# [Your goal]
Rewrite the records as a numbered list, starting at the line that contains "Task: Open Multilanguage Options" and ending at the last line of the records. Leave out any blank lines.

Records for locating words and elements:
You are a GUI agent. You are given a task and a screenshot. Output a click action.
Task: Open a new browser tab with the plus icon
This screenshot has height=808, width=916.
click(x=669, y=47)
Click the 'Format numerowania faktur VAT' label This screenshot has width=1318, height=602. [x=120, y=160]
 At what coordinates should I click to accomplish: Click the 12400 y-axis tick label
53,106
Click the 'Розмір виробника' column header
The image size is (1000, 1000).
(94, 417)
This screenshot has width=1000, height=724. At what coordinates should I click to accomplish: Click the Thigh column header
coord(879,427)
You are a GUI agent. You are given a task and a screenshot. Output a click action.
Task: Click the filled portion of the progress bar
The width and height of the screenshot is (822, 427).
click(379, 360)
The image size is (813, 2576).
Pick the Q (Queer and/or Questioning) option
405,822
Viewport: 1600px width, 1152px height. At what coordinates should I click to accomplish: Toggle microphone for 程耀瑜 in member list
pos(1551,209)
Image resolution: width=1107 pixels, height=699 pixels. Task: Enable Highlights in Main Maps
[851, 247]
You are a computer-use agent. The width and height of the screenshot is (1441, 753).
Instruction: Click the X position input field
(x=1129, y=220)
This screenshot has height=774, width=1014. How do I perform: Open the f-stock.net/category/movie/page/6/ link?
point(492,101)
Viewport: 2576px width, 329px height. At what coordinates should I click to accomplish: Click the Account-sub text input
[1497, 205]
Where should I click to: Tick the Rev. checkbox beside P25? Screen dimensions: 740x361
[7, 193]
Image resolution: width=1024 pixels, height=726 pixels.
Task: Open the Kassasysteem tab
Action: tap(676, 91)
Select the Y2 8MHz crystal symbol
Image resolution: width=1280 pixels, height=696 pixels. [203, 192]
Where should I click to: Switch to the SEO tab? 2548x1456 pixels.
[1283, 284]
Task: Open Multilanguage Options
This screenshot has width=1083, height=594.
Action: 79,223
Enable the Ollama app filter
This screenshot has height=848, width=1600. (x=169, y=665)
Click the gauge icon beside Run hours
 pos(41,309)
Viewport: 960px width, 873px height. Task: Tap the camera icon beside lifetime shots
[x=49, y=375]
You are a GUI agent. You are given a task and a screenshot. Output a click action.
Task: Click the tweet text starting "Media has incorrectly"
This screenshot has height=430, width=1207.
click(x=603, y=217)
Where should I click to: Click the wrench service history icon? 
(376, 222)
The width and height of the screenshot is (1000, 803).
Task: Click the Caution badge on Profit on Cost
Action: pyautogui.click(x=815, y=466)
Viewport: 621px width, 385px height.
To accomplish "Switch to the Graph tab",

# [Written answer]
1. Task: Open Multilanguage Options
2. This screenshot has width=1083, height=594.
3. Action: 79,223
4. Enable the Ollama app filter
5. This screenshot has height=848, width=1600. (x=169, y=665)
6. Click the gauge icon beside Run hours
7.  pos(41,309)
8. Viewport: 960px width, 873px height. Task: Tap the camera icon beside lifetime shots
9. [x=49, y=375]
10. You are a GUI agent. You are given a task and a screenshot. Output a click action.
11. Task: Click the tweet text starting "Media has incorrectly"
12. This screenshot has height=430, width=1207.
13. click(x=603, y=217)
14. Where should I click to: Click the wrench service history icon? 
15. (376, 222)
16. The width and height of the screenshot is (1000, 803).
17. Task: Click the Caution badge on Profit on Cost
18. Action: pyautogui.click(x=815, y=466)
19. Viewport: 621px width, 385px height.
20. To accomplish "Switch to the Graph tab",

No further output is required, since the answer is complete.